DATA PROVIDED Block Start

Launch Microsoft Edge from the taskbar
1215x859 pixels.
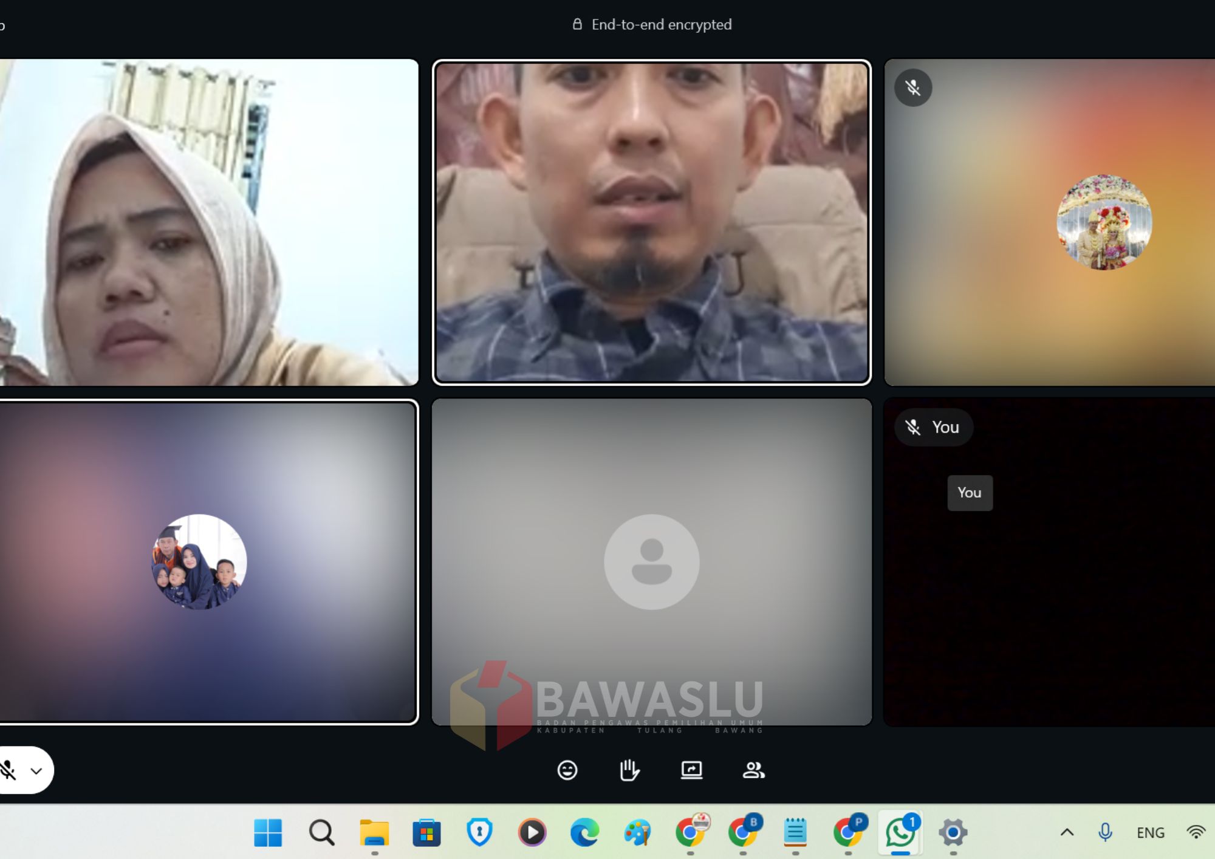584,832
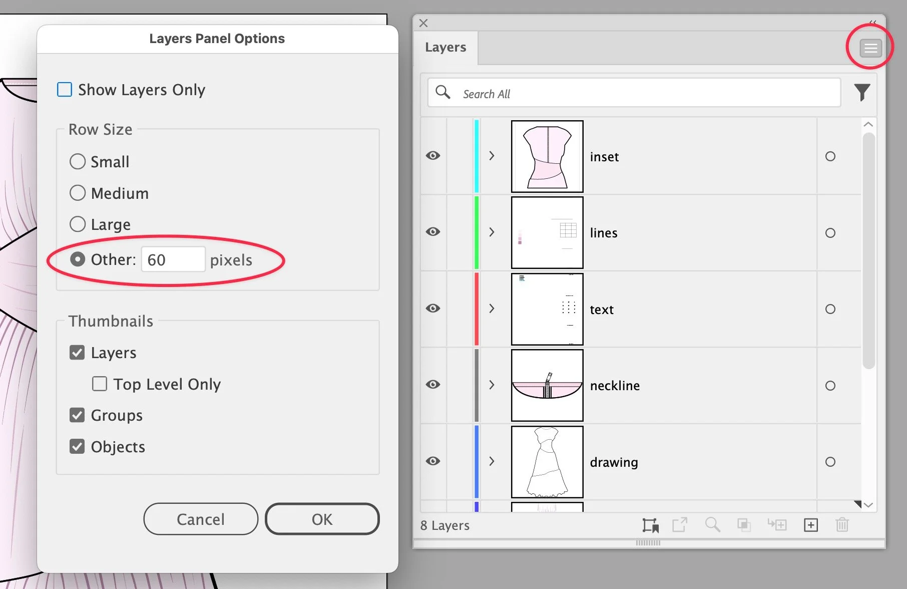Click the trash icon to delete selection
The width and height of the screenshot is (907, 589).
coord(841,525)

DATA PROVIDED Block End

TRY IT: Each entry above must be printed exactly, apart from its pictures.

SOLUTION TO THIS PROBLEM:
Launch Microsoft Edge from the taskbar
1215x859 pixels.
584,832
Click the trash icon to delete selection
The width and height of the screenshot is (907, 589).
coord(841,525)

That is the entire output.